In gathering information, a Stingray device exploits a flaw in mobile phone signal security.

Mobile phones seek the strongest tower signal, and a Stingray pretends to be a mobile phone tower with a strong signal.

Soghoian of the ACLU described the process as a high-tech game of “Marco Polo.”

The Stingray sends a signal: “Marco.” All cellphones within range, not just the ones police are seeking, are compelled to respond: “Polo.”

The phones are tricked into passing data through government equipment before going to a legitimate mobile phone tower — and the mobile’s owner has no idea what happened.

Deployed in tandem with analytical software, such mobile surveillance technology could be used by police to analyze massive amounts of metadata — who you call or text, when you contact them and for how long you talk — to determine associations between groups of people.

One maker of such software is Pen-Link of Lincoln, Nebraska. Purchasing records show Pierce County paid $8,400 for a year’s access to Pen-Link software as recently as 2012.
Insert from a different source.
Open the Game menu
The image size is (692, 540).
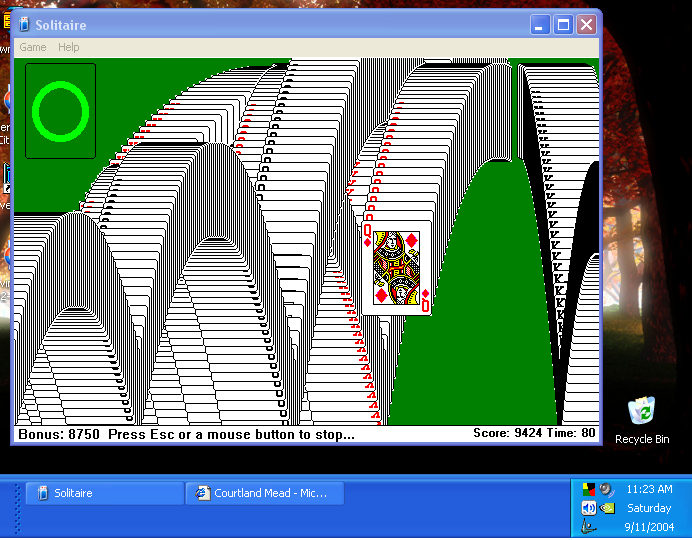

“Software is installed on Tacoma Police Department network for regional intelligence group,” the entry reads.

Sheriff’s spokesman Troyer said the county first bought the software in 2005 as part of a terrorism prevention program. The department uses the software as an investigative tool by analyzing data lawfully obtained through a warrant, he said.
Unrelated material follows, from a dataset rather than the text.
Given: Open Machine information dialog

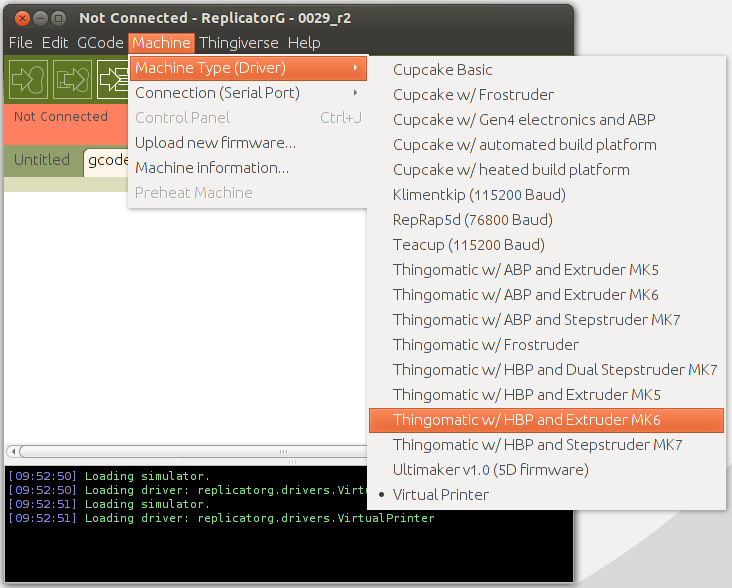Looking at the screenshot, I should (212, 168).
In February, the Tacoma police bought software from another data-analysis company, Verint of Melville, New York, for $51,727, purchasing records show.

The Tacoma Police’s purchase last year of updated Stingray technology appears to have ensured it can continue to track mobiles in the years ahead.

A 2013 invoice indicates the city bought Harris Corp. equipment under a federal General Services Administration contract. The city paid $109,421 — exactly the price the federal contract specified as the cost of a Stingray upgrade called Hailstorm.

Hailstorm is aimed at keeping mobile surveillance equipment up to date.

“We don’t know everything about what the Hailstorm does,” said Soghoian of the ACLU. “… It’s not surprising that law enforcement agencies are seeking this equipment. It’s definitely not cheap.”

A March 2014 purchase order from the DEA states: “The Hailstorm upgrade is necessary for the Stingray system to track 4G LTE phones.”

The 4G LTE standard allows rapid data transfer over a wireless network and is becoming the standard in cell phone technology.

Stingrays can tap these phones, but only because the current generation of 4G LTE phones is compatible with the older 2G standard, Soghoian said. That won’t always be the case — and law enforcement agencies know this, he said.

Concealing the use of stingrays deprives defendants of their right to challenge unconstitutional surveillance and keeps the public in the dark about invasive monitoring by local police. And local and federal law enforcement should certainly not be colluding to hide basic and accurate information about their practices from the public and the courts, ACLU emphasized.